The pace of Anything’s Possible is impeccable, it has an effervescent energy that just makes every single minute joyful… which shouldn’t be a shock, Billy Porter’s power to elevate the material to be enjoyable just by his mere presence apparently also works when he’s behind the camera directing things. Seriously, can Billy Porter please stop hogging all the talent? Save some for the rest of us.
Of course it’s not just Billy Porter’s direction that makes Anything’s Possible into something special, it’s aided by a spectacular cast that’s one of the most talented and diverse batch of newcomers to be put on film this year. Everyone just brings their A-game to make this into something glorious, but the entire thing rests on the charm and talent of Eva Reign who is a breakout star. She has you loving her within minutes and rooting for her to have the best life within seconds.
When everything starts crumbling around her, you want to defend her… and then be ready to stand back because she tells you pointedly that she doesn’t need saving. It’s a powerful performance that can be funny, charming, playful and strong within seconds. Keep an eye on Eva because there is no doubt that she’ll be reigning supreme over the box office sometime soon.

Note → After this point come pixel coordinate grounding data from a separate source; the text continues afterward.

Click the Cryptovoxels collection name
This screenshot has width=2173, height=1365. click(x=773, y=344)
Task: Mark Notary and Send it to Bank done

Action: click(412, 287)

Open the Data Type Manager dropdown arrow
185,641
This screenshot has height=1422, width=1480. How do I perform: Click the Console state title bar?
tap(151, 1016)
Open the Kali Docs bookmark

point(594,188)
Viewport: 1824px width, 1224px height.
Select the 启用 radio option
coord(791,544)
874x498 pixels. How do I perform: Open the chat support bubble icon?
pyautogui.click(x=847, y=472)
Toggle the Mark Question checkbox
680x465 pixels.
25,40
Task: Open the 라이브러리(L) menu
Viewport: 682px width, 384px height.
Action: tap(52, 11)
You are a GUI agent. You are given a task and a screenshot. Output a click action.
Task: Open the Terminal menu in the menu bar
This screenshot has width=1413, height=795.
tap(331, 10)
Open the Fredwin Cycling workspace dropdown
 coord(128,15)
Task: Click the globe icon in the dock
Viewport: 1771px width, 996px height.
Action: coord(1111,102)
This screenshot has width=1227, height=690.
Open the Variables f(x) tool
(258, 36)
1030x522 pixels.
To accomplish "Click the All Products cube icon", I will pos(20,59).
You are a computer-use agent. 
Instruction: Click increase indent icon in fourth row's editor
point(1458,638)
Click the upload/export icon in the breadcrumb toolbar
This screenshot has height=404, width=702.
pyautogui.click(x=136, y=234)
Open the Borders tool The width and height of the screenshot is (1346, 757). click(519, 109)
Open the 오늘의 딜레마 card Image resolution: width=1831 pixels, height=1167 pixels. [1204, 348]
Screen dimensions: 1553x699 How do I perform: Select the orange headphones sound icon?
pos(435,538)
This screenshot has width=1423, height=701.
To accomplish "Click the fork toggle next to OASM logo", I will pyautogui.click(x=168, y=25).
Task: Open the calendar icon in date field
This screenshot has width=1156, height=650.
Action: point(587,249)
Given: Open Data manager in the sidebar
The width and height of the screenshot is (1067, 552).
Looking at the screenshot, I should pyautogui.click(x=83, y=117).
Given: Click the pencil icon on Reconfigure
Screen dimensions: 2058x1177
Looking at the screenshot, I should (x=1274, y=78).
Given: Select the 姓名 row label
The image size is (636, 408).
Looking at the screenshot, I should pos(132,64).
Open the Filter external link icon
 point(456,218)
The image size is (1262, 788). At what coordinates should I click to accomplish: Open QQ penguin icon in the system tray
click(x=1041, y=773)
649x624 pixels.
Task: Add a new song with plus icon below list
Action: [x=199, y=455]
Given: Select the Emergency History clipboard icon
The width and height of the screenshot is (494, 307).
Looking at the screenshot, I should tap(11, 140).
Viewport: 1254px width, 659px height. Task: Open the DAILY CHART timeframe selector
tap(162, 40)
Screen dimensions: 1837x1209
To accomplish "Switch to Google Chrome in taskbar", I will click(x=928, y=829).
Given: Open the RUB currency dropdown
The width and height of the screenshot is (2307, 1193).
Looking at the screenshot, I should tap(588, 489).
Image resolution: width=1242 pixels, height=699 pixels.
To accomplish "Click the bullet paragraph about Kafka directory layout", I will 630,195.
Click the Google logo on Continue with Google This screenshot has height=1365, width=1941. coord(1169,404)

While the story of the film is a very standard romcom story, what makes it stand out is how they also bring in the modern-day politics surrounding trans people. If you’ve been a part of those spaces, even as an ally, a lot of the ways people react to Kelsa during the third act will sound familiar and to Anything’s Possible’s credit, it doesn’t shy away from the real-world transphobia that does happen. It never goes further than one asshole misgendering someone and a fight over bathrooms but it also makes sure to call out the assholes and do it without reservation… as it should, because if you have a problem with trans women using the women’s bathroom then you’re a fuckwad and should be called out as such. Anything’s Possible does that, though not in those exact words and it’s a good spin on the standard third-act dramatic fight because it feels real.
The most important part of Anything’s Possible though is just that it’s joyful, it’s unabashed in reveling in the joy of young love and being as sweet and playful about it as possible. It delivers that sweet happy feeling every good romcom should deliver, making you just want to root for the main couple to get what’s best for them. Hell, it even ends on a big fun dance number throughout the school like all the best silly 90s romcoms did and sure that might be dated, but it’s just a fun little cap on a pretty sweet film.
Anything’s Possible might not be perfect, but it’s special. It’s a joyful love story with the kind of cast that you don’t get to see as often as you should that knows when to be serious among the playful banter. It’s a genuine delight that’s undeniably a lot of fun to watch. If you’re in the mood for a good romcom, this will absolutely satisfy.